The dictionary meaning of agility is quickness, dexterity, alertness, swiftness, responsiveness. While there isn’t a single comprehensive definition vetted by everyone, some authors defined agility as one of the key organizational characteristics that need to be mastered to stay adaptive and competitive in turbulent markets. In the context of the current pandemic and the uncertainty it brings, it calls for an organizational response to the unproductive environment and the ability to convert threats into opportunities. However, the concept of agility was mainly associated with manufacturing industries that too around managing demand-supply variation. 

To cope up with a turbulent environment, organizations should have the ability to anticipate the direction and degree of change in a proactive manner. As such, organizational structures should be designed so that they permit greater agility, through flexible response. Enablers like leadership, strategy, people, and business processes play an important role in developing organizational agility. These enablers need to work in cohesion to enhance the agile components of the organization. 

The prevailing VUCA (volatility, uncertainty, complexity, and ambiguity) conditions trigger dynamic and continuously changing environments, impacting the organizations. As a response, organizations need to develop the ability to innovate and acquire new knowledge so as to achieve agility for survival. The strategy around flexible HRM empowers organizations or firms to respond to external customers, competitive positions, technology selection and dissemination, creativity, and cycle time reduction. The focus in this paper is on the intangible resource (i.e. human resource) and the important flexibility dimensions of human resource management (HRM).

HRM strategy on agility

The HRM strategy should support reactive agility (organization’s responsiveness), proactive agility (organization’s effectiveness), and innovative agility (organization’s resourcefulness). HRM strategy is required to support the ever-dynamic market so that organizations can respond and achieve decent performance. Organizations paying attention to the HR strategy have been proved more profitable than others.  

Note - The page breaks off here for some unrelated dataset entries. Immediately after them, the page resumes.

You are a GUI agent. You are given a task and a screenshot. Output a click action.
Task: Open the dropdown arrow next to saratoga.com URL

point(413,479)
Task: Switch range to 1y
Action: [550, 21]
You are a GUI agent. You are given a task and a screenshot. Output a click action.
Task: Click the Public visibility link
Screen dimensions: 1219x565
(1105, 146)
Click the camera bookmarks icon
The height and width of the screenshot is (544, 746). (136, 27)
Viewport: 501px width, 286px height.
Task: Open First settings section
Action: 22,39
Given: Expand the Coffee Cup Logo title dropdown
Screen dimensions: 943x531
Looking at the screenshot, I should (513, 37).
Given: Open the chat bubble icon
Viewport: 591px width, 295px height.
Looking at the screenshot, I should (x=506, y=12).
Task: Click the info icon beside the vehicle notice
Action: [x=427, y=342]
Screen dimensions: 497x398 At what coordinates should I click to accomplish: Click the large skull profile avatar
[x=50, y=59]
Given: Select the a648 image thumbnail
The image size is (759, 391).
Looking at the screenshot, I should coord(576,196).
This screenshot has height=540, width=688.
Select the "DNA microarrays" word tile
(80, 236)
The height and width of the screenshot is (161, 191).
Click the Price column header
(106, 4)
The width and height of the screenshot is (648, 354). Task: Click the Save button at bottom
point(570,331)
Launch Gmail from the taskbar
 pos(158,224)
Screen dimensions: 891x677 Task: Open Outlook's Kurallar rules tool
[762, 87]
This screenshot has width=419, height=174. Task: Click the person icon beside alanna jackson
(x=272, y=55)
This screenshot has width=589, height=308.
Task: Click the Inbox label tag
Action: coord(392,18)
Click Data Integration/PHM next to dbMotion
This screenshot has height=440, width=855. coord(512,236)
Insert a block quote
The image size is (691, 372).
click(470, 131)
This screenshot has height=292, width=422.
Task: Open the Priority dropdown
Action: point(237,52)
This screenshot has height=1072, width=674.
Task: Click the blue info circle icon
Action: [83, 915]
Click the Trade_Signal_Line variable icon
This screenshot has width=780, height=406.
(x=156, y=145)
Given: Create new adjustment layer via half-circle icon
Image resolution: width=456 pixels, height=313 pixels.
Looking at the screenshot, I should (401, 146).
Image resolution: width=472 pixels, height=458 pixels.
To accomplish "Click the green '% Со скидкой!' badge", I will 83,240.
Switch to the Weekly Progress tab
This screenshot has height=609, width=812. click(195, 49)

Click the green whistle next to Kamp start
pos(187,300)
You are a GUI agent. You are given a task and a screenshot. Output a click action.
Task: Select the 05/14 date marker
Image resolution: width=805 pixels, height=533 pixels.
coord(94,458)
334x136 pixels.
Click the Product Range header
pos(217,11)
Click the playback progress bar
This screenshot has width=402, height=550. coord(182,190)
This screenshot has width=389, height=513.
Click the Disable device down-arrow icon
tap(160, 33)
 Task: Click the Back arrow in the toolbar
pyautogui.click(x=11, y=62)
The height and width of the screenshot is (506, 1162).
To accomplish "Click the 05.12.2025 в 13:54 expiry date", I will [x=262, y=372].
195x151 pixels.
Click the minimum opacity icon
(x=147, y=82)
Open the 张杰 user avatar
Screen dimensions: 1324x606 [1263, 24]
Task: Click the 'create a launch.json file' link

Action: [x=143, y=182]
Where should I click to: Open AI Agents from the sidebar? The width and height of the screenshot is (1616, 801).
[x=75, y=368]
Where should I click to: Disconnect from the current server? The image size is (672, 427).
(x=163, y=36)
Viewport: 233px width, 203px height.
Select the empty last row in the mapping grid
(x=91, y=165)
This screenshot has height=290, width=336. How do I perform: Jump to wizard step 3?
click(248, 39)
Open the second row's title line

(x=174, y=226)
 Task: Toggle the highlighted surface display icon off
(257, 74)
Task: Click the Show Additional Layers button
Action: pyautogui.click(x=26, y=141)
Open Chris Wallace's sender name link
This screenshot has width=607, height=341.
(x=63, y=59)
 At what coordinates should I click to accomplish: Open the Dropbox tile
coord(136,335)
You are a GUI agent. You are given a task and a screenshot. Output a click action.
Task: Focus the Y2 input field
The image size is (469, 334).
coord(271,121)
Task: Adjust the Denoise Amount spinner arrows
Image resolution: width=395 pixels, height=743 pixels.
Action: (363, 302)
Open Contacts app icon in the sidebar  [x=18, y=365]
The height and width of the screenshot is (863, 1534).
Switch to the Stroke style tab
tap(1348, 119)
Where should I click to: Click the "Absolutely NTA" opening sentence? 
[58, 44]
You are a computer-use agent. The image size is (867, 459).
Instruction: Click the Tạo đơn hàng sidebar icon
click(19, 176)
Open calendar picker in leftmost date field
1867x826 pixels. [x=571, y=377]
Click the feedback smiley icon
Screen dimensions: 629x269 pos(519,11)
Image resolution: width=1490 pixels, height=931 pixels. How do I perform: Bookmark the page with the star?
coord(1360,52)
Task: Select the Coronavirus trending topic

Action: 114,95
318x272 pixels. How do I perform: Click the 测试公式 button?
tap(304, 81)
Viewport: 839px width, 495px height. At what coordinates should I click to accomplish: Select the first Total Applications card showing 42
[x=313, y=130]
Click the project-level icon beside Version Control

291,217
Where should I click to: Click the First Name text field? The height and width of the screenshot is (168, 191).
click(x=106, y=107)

The key attributes of agility in an organization that HRM should try to focus on and promote in the organization through key leaders are tabulated below. This is not a comprehensive list but can be developed depending upon the organization. As a next step, one should have measures in place around these attributes so that agility can be assessed if not measured. All key frameworks like BEM/EFQM, CMMI, or BSC aim at providing resilience to organizations; therefore, while developing any such framework these attributes can be guiding points.

Image source: The KPI Institute

The challenge to organizations today is how to imbibe and implement agility drivers and later how to judge the organization’s agility. One possible approach is to develop an agility maturity model in line with a capability maturity model in template form. The template itself needs to be dynamic and able to change with environmental factors. The table above is just guidance to look around such agility drivers so that it can be helpful in developing the template. 

Strategic HR plays an important part to ensure that the people in the organization understand and support such agility adoption. In fact, the versatility and the adaptive skills of a person are assessed even as early as the talent acquisition stage as this is an important dimension when recruiting an individual into the organization. The employees’ performance management system (PMS) developed by HR should pay greater attention to agility factors in a person rather than just task accomplishment levels. To conclude, understanding and navigating the complex eco-system in which organizations operate is crucial; at the same time, HR should play a bigger role in developing an agile workforce that can’t be just left to line functions.